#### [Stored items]
****************
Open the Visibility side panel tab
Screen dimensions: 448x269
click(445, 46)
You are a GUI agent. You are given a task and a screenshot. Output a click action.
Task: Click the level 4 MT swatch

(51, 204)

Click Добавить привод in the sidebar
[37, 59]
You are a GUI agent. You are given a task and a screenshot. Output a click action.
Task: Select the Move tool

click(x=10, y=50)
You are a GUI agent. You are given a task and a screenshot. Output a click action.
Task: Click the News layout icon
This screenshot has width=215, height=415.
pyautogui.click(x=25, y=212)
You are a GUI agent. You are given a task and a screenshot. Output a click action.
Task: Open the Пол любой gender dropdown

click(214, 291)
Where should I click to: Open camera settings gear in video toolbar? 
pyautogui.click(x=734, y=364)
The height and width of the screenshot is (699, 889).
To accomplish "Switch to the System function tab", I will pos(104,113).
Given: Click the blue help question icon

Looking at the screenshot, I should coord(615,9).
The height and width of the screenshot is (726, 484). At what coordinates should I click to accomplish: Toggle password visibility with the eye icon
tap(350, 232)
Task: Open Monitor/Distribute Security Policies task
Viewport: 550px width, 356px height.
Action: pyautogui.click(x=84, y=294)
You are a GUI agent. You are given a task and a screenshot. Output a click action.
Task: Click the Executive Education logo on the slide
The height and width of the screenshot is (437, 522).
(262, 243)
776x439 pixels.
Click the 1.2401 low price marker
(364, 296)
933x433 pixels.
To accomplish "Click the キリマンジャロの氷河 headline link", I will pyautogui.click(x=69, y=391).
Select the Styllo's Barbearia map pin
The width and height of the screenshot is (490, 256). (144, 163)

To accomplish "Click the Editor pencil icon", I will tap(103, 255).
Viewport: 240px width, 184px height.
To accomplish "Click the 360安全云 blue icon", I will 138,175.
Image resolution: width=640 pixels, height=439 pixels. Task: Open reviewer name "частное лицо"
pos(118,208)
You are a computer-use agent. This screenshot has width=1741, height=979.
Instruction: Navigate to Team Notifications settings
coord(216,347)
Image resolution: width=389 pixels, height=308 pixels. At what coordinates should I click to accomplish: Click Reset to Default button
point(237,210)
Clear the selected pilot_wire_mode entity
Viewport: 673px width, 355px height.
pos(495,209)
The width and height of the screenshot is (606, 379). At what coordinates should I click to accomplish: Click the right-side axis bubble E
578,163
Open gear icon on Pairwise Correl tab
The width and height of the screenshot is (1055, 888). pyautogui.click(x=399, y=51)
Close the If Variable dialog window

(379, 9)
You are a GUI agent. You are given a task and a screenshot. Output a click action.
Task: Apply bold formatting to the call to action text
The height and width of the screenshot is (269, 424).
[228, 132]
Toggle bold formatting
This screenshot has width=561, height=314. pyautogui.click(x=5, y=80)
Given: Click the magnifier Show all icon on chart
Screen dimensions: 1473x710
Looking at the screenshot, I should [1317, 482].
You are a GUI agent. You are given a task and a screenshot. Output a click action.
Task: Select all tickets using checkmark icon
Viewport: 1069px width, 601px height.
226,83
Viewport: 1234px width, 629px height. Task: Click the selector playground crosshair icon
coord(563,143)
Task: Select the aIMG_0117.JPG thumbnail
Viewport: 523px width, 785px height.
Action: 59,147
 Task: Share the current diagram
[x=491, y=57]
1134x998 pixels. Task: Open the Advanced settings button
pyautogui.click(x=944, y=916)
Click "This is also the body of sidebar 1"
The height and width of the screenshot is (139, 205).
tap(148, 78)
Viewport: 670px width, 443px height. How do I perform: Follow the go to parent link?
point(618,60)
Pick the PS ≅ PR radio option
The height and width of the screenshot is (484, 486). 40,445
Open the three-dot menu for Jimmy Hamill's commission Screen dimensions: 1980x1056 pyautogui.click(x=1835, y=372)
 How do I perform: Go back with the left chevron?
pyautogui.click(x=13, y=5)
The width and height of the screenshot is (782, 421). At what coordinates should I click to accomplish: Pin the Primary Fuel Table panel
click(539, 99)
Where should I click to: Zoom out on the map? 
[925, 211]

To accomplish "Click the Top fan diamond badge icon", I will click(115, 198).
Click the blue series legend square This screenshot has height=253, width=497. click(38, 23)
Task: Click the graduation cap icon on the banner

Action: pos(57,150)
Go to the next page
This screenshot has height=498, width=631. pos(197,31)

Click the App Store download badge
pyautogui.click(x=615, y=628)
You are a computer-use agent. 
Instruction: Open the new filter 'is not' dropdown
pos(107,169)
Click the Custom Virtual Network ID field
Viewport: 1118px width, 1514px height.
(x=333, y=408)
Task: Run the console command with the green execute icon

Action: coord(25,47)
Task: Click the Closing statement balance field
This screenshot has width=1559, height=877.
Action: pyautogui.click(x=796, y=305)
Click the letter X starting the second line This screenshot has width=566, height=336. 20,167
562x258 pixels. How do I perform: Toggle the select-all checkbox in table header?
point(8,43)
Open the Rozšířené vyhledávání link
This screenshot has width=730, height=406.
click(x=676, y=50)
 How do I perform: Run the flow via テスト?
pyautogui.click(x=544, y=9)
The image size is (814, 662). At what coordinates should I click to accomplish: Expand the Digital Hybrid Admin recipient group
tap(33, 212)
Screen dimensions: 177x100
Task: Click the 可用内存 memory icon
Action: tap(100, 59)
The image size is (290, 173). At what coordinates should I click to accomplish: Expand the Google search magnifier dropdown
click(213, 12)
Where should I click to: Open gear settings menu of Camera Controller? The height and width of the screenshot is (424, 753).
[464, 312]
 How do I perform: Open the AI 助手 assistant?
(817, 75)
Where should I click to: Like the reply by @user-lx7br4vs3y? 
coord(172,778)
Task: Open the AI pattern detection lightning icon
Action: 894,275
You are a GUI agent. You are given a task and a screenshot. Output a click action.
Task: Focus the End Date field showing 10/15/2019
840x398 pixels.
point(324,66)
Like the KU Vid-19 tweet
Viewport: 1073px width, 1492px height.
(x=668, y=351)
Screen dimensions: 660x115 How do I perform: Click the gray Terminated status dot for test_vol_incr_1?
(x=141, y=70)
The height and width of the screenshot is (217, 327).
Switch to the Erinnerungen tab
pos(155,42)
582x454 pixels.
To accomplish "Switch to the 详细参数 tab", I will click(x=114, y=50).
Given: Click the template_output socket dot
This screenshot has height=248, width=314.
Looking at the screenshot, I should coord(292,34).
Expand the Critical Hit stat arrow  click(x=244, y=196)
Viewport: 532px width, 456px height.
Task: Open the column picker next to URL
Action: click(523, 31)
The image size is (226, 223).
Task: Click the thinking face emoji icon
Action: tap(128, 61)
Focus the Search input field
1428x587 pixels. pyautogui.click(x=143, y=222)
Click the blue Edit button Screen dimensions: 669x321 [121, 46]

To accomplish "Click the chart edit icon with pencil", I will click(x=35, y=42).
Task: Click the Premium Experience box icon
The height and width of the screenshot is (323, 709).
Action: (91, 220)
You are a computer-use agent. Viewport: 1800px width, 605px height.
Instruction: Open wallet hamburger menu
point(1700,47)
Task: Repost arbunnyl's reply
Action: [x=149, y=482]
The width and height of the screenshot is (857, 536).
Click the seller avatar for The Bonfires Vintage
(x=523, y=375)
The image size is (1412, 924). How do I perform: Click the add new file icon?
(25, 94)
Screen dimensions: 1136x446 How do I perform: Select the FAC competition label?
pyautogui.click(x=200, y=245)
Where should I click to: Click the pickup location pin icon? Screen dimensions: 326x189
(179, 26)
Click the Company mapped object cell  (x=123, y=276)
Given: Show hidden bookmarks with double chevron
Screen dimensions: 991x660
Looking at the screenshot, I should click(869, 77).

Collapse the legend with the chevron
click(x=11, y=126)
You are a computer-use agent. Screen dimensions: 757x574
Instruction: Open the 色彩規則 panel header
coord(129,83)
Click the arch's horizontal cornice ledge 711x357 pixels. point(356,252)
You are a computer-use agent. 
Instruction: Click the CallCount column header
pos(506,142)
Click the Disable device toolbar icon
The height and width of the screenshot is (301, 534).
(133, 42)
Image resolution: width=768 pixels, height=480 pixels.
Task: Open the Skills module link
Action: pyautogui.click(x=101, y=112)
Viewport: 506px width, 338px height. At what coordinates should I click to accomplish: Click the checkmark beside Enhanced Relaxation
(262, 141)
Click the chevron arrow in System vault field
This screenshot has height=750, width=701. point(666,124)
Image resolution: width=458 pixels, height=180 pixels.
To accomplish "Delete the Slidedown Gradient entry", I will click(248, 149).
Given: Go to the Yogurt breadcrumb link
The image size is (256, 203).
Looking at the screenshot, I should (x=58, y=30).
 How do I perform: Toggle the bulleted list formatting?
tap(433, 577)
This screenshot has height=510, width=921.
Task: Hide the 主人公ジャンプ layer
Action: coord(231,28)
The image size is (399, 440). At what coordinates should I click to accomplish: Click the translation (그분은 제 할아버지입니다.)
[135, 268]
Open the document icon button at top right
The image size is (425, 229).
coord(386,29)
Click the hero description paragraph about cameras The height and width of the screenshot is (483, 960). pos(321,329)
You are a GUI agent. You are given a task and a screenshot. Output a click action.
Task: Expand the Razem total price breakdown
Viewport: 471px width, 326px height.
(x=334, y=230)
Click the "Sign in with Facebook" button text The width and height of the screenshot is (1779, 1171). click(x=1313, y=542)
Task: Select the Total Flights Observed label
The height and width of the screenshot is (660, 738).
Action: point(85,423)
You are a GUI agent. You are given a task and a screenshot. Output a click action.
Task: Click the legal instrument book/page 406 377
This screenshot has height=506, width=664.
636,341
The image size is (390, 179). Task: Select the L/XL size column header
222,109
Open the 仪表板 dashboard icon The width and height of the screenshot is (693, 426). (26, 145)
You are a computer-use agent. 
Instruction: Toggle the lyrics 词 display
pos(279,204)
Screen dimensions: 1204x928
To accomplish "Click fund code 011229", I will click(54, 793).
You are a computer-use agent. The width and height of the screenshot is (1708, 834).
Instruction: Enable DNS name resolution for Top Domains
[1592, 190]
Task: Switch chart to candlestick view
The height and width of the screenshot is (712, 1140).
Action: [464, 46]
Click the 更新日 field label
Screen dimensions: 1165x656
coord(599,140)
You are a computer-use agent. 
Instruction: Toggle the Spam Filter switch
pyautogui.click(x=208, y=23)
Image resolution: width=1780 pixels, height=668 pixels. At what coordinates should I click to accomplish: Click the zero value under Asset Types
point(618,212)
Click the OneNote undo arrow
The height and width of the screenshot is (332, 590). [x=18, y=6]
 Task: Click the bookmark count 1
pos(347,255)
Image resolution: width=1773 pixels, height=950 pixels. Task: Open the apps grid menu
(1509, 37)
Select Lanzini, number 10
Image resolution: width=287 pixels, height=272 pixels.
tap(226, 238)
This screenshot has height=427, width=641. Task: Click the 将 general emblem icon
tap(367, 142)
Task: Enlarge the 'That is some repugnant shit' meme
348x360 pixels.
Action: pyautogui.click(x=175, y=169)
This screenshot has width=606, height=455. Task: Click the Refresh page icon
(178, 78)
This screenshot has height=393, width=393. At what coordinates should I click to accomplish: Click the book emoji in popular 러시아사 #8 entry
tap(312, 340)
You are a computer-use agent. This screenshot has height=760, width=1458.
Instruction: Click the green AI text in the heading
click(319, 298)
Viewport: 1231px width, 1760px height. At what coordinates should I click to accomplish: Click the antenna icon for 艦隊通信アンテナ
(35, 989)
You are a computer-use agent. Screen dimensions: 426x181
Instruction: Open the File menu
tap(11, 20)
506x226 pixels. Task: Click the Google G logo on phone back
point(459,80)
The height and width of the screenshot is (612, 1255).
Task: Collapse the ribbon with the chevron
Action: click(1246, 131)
****************
For the records above, state the number of lines holding the string "pencil", without further comment.

2